### Dataset extract
------------

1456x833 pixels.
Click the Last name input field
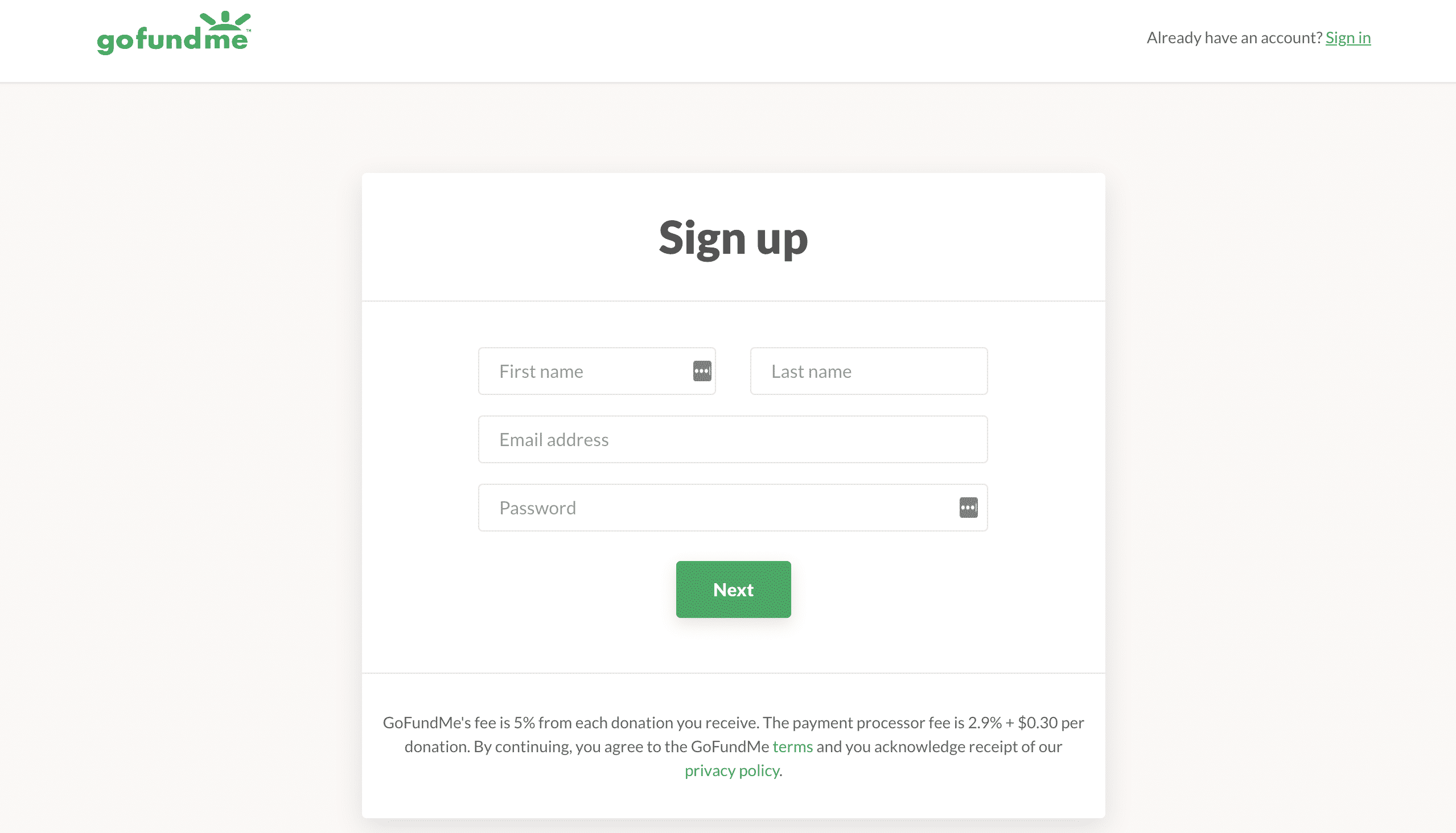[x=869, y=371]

------------

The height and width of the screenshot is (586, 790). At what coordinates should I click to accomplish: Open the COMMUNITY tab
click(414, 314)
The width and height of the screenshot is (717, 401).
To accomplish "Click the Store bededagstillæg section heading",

------------

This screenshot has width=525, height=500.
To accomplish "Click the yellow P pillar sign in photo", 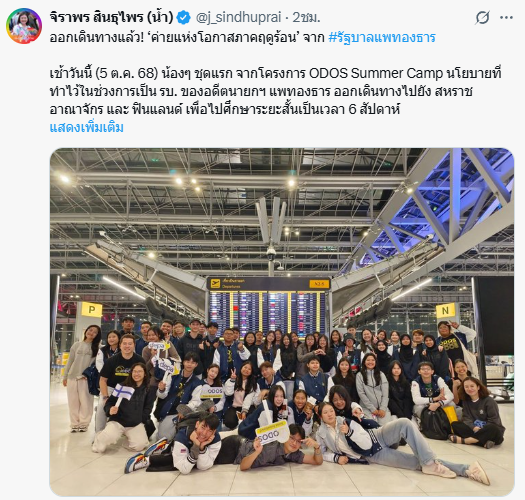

------------

### Work instructions
Reproduce exactly the lines above from the line with "The height and" to the line with "the Store bededagstillæg", including both, and add nothing.

### Reply to the task
The height and width of the screenshot is (586, 790). At what coordinates should I click to accomplish: Open the COMMUNITY tab
click(414, 314)
The width and height of the screenshot is (717, 401).
To accomplish "Click the Store bededagstillæg section heading",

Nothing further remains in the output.